- **Records for the task**
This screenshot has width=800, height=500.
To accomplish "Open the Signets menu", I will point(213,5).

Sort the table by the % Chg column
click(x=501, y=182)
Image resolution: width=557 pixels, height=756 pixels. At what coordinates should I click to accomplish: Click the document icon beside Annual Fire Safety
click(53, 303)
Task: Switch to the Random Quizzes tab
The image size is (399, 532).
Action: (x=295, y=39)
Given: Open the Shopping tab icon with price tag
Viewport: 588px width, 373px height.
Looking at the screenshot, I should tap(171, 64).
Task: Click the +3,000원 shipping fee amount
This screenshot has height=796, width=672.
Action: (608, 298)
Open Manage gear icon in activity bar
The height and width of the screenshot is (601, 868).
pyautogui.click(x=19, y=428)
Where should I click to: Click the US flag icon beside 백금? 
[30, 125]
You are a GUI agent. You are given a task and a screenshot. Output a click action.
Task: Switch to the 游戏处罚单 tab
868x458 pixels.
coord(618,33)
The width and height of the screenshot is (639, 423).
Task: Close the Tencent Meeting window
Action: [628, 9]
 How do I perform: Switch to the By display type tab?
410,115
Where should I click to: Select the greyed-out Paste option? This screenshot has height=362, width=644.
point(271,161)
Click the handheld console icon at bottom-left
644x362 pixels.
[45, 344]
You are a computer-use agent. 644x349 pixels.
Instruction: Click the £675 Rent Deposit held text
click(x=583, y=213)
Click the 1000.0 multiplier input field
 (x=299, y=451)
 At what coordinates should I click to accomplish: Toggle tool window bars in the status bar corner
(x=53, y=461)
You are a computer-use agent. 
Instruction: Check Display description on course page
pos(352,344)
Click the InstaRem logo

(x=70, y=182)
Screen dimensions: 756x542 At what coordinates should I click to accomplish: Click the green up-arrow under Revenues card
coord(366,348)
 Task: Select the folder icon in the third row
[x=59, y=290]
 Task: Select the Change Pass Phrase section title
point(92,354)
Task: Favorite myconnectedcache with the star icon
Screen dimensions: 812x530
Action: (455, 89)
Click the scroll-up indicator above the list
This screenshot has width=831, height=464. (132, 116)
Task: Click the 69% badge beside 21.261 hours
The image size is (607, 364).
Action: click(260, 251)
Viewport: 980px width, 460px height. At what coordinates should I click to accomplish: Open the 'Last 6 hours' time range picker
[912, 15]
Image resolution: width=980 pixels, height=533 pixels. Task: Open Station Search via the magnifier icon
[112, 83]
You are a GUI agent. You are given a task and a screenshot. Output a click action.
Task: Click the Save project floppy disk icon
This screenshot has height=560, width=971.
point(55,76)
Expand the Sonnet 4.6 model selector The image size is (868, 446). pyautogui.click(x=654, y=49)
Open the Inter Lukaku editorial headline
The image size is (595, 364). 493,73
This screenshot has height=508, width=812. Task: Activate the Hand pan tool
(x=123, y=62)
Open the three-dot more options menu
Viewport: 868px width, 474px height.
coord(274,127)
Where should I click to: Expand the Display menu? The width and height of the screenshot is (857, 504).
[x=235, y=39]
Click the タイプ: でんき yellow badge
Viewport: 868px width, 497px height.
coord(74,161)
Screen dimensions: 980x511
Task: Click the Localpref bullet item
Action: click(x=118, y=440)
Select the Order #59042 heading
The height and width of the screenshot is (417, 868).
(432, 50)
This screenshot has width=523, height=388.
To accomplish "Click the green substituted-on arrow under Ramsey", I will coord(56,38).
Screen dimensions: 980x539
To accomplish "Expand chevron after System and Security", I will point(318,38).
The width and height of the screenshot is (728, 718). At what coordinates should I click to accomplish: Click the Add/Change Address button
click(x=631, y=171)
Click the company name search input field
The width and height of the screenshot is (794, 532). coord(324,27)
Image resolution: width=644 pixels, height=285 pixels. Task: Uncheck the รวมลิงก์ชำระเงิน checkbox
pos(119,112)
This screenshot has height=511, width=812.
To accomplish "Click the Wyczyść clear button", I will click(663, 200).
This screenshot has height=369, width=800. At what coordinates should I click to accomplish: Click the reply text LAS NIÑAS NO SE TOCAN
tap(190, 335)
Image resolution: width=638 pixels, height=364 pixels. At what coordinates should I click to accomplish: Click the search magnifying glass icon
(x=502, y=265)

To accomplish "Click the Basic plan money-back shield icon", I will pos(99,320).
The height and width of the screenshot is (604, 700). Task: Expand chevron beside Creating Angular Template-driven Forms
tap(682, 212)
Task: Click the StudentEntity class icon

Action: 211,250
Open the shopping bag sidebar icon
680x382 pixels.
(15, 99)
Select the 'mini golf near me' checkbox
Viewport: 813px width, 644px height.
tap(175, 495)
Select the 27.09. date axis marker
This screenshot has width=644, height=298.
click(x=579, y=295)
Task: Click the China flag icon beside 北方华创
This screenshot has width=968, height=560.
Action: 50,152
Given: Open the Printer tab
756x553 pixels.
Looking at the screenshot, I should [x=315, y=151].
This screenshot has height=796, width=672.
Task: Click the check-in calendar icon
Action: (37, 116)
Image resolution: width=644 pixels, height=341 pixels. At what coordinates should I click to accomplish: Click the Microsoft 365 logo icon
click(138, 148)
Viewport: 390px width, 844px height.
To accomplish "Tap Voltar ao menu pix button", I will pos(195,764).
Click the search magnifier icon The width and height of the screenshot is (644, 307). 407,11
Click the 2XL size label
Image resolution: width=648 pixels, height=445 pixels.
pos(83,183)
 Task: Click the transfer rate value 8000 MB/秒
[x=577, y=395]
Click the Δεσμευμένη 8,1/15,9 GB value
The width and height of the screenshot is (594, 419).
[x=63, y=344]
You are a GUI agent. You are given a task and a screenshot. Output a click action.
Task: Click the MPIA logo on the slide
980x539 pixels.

- **What this task involves**
All the records above need to be transcribed exactly and in full.

- **Written response**
This screenshot has width=800, height=500.
To accomplish "Open the Signets menu", I will point(213,5).

Sort the table by the % Chg column
click(x=501, y=182)
Image resolution: width=557 pixels, height=756 pixels. At what coordinates should I click to accomplish: Click the document icon beside Annual Fire Safety
click(53, 303)
Task: Switch to the Random Quizzes tab
The image size is (399, 532).
Action: (x=295, y=39)
Given: Open the Shopping tab icon with price tag
Viewport: 588px width, 373px height.
Looking at the screenshot, I should tap(171, 64).
Task: Click the +3,000원 shipping fee amount
This screenshot has height=796, width=672.
Action: (608, 298)
Open Manage gear icon in activity bar
The height and width of the screenshot is (601, 868).
pyautogui.click(x=19, y=428)
Where should I click to: Click the US flag icon beside 백금? 
[30, 125]
You are a GUI agent. You are given a task and a screenshot. Output a click action.
Task: Switch to the 游戏处罚单 tab
868x458 pixels.
coord(618,33)
The width and height of the screenshot is (639, 423).
Task: Close the Tencent Meeting window
Action: [628, 9]
 How do I perform: Switch to the By display type tab?
410,115
Where should I click to: Select the greyed-out Paste option? This screenshot has height=362, width=644.
point(271,161)
Click the handheld console icon at bottom-left
644x362 pixels.
[45, 344]
You are a computer-use agent. 644x349 pixels.
Instruction: Click the £675 Rent Deposit held text
click(x=583, y=213)
Click the 1000.0 multiplier input field
 (x=299, y=451)
 At what coordinates should I click to accomplish: Toggle tool window bars in the status bar corner
(x=53, y=461)
You are a computer-use agent. 
Instruction: Check Display description on course page
pos(352,344)
Click the InstaRem logo

(x=70, y=182)
Screen dimensions: 756x542 At what coordinates should I click to accomplish: Click the green up-arrow under Revenues card
coord(366,348)
 Task: Select the folder icon in the third row
[x=59, y=290]
 Task: Select the Change Pass Phrase section title
point(92,354)
Task: Favorite myconnectedcache with the star icon
Screen dimensions: 812x530
Action: (455, 89)
Click the scroll-up indicator above the list
This screenshot has width=831, height=464. (132, 116)
Task: Click the 69% badge beside 21.261 hours
The image size is (607, 364).
Action: click(260, 251)
Viewport: 980px width, 460px height. At what coordinates should I click to accomplish: Open the 'Last 6 hours' time range picker
[912, 15]
Image resolution: width=980 pixels, height=533 pixels. Task: Open Station Search via the magnifier icon
[112, 83]
You are a GUI agent. You are given a task and a screenshot. Output a click action.
Task: Click the Save project floppy disk icon
This screenshot has height=560, width=971.
point(55,76)
Expand the Sonnet 4.6 model selector The image size is (868, 446). pyautogui.click(x=654, y=49)
Open the Inter Lukaku editorial headline
The image size is (595, 364). 493,73
This screenshot has height=508, width=812. Task: Activate the Hand pan tool
(x=123, y=62)
Open the three-dot more options menu
Viewport: 868px width, 474px height.
coord(274,127)
Where should I click to: Expand the Display menu? The width and height of the screenshot is (857, 504).
[x=235, y=39]
Click the タイプ: でんき yellow badge
Viewport: 868px width, 497px height.
coord(74,161)
Screen dimensions: 980x511
Task: Click the Localpref bullet item
Action: click(x=118, y=440)
Select the Order #59042 heading
The height and width of the screenshot is (417, 868).
(432, 50)
This screenshot has width=523, height=388.
To accomplish "Click the green substituted-on arrow under Ramsey", I will coord(56,38).
Screen dimensions: 980x539
To accomplish "Expand chevron after System and Security", I will point(318,38).
The width and height of the screenshot is (728, 718). At what coordinates should I click to accomplish: Click the Add/Change Address button
click(x=631, y=171)
Click the company name search input field
The width and height of the screenshot is (794, 532). coord(324,27)
Image resolution: width=644 pixels, height=285 pixels. Task: Uncheck the รวมลิงก์ชำระเงิน checkbox
pos(119,112)
This screenshot has height=511, width=812.
To accomplish "Click the Wyczyść clear button", I will click(663, 200).
This screenshot has height=369, width=800. At what coordinates should I click to accomplish: Click the reply text LAS NIÑAS NO SE TOCAN
tap(190, 335)
Image resolution: width=638 pixels, height=364 pixels. At what coordinates should I click to accomplish: Click the search magnifying glass icon
(x=502, y=265)

To accomplish "Click the Basic plan money-back shield icon", I will pos(99,320).
The height and width of the screenshot is (604, 700). Task: Expand chevron beside Creating Angular Template-driven Forms
tap(682, 212)
Task: Click the StudentEntity class icon

Action: 211,250
Open the shopping bag sidebar icon
680x382 pixels.
(15, 99)
Select the 'mini golf near me' checkbox
Viewport: 813px width, 644px height.
tap(175, 495)
Select the 27.09. date axis marker
This screenshot has width=644, height=298.
click(x=579, y=295)
Task: Click the China flag icon beside 北方华创
This screenshot has width=968, height=560.
Action: 50,152
Given: Open the Printer tab
756x553 pixels.
Looking at the screenshot, I should [x=315, y=151].
This screenshot has height=796, width=672.
Task: Click the check-in calendar icon
Action: (37, 116)
Image resolution: width=644 pixels, height=341 pixels. At what coordinates should I click to accomplish: Click the Microsoft 365 logo icon
click(138, 148)
Viewport: 390px width, 844px height.
To accomplish "Tap Voltar ao menu pix button", I will pos(195,764).
Click the search magnifier icon The width and height of the screenshot is (644, 307). 407,11
Click the 2XL size label
Image resolution: width=648 pixels, height=445 pixels.
pos(83,183)
 Task: Click the transfer rate value 8000 MB/秒
[x=577, y=395]
Click the Δεσμευμένη 8,1/15,9 GB value
The width and height of the screenshot is (594, 419).
[x=63, y=344]
You are a GUI agent. You are given a task and a screenshot. Output a click action.
Task: Click the MPIA logo on the slide
980x539 pixels.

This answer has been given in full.